→ Your task
If a line in the records contains the string "avatar", show that line.

^^^^^^^^^^^^^^^^

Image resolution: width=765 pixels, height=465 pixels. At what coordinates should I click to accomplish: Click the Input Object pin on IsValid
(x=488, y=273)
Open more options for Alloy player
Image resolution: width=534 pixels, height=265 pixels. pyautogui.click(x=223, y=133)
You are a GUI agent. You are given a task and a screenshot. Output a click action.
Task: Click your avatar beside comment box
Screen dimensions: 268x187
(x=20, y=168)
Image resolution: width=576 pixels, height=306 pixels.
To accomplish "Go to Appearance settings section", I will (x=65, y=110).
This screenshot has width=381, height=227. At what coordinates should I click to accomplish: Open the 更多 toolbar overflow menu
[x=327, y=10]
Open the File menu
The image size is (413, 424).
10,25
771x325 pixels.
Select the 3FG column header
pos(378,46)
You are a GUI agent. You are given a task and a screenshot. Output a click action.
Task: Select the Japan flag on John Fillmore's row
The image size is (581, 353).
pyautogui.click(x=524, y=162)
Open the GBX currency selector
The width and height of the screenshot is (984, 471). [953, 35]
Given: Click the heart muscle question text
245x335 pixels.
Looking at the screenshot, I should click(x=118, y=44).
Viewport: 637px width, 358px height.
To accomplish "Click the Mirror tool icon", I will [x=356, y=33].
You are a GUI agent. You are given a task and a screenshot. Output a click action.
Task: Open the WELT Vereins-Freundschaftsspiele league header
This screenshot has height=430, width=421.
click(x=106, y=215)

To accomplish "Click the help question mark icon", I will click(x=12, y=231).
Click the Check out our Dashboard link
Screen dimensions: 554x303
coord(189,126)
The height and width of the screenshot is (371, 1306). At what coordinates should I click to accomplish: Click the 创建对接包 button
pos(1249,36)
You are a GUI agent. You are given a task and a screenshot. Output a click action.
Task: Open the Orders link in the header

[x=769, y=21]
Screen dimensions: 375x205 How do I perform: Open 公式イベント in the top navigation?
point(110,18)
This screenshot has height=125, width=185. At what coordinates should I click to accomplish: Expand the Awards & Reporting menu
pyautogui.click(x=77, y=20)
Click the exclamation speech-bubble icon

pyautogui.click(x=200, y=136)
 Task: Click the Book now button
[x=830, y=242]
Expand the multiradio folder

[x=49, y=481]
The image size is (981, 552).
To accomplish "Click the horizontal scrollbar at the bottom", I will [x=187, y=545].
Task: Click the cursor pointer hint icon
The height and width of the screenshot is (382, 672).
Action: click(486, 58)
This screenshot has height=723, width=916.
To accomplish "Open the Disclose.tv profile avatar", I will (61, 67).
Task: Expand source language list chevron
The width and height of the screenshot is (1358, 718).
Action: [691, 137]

^^^^^^^^^^^^^^^^

→ Output below
Task: Click your avatar beside comment box
To accomplish "Open the Disclose.tv profile avatar", I will (61, 67).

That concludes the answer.